To read the entire article, click here

Janet Woodcock revolutionized the way the FDA reviews cancer drugs, inspiring her supporters and raising concerns for detractors

Nicholas Florko, STAT News: March 1, 2021


In 2000, the Food and Drug Administration approved just three cancer drugs. Last year, even with the agency laser-focused on the coronavirus pandemic, much of its staff teleworking, the agency still approved a record-breaking 17 different cancer therapies — more than in any other category. That’s the legacy of FDA drug center chief Janet Woodcock. Woodcock, a 36-year veteran of the agency, is infamous for pushing the FDA to loosen its standards for drugs for rare conditions like Duchenne muscular dystrophy. But Woodcock’s most lasting impact at the FDA is her transformation of the way the agency approaches cancer drug approvals….. Now the nation’s top cancer doctors are emerging as Woodcock’s most vocal backers in her campaign to become President Biden’s FDA commissioner.
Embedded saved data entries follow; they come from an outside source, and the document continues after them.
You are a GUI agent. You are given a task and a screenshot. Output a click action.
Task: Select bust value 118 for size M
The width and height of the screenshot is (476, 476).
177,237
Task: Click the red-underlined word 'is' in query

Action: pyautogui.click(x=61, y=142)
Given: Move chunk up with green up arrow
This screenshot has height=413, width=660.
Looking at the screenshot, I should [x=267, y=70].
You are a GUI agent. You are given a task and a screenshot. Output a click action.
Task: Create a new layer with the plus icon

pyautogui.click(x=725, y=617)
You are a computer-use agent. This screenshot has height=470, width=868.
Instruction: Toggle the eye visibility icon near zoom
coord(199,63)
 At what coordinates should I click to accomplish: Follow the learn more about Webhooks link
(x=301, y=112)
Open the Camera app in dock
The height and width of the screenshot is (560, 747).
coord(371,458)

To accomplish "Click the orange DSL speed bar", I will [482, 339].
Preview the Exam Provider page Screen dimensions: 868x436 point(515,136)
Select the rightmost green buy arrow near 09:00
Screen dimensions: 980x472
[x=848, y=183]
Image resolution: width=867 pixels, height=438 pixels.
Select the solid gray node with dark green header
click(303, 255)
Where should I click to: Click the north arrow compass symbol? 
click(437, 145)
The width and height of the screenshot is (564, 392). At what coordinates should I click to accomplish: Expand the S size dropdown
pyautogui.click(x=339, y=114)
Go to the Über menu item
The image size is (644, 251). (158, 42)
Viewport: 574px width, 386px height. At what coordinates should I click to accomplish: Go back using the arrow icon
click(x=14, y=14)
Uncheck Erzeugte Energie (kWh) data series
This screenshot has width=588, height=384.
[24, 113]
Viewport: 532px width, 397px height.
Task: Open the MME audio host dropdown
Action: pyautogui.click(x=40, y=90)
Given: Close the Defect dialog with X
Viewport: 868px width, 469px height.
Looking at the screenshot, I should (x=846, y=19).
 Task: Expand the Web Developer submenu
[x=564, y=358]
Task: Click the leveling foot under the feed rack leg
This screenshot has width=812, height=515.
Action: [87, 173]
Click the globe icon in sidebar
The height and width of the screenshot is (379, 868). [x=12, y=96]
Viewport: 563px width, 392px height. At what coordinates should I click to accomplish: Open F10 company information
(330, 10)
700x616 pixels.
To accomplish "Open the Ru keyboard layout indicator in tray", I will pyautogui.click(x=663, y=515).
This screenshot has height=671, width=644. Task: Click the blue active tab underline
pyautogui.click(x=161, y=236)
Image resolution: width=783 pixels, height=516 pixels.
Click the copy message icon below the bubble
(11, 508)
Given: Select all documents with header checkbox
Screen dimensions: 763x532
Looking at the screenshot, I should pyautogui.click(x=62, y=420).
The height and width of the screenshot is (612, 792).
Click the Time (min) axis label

Critics say Woodcock’s cancer crusade has come at a cost. With the speed has come an erosion of the agency’s high standards and an increasing willingness to greenlight drugs that haven’t actually been proven to extend a patient’s life. … Their complaint mostly revolves around Woodcock’s willingness to accept studies testing drugs based on so-called surrogate endpoints, measures like the shrinkage of a tumor, rather testing a drug based on how long it keeps a patient alive. ….It’s a view that even some former FDA officials hold; one described Woodcock as pushing “flexibility even at the expense of science.”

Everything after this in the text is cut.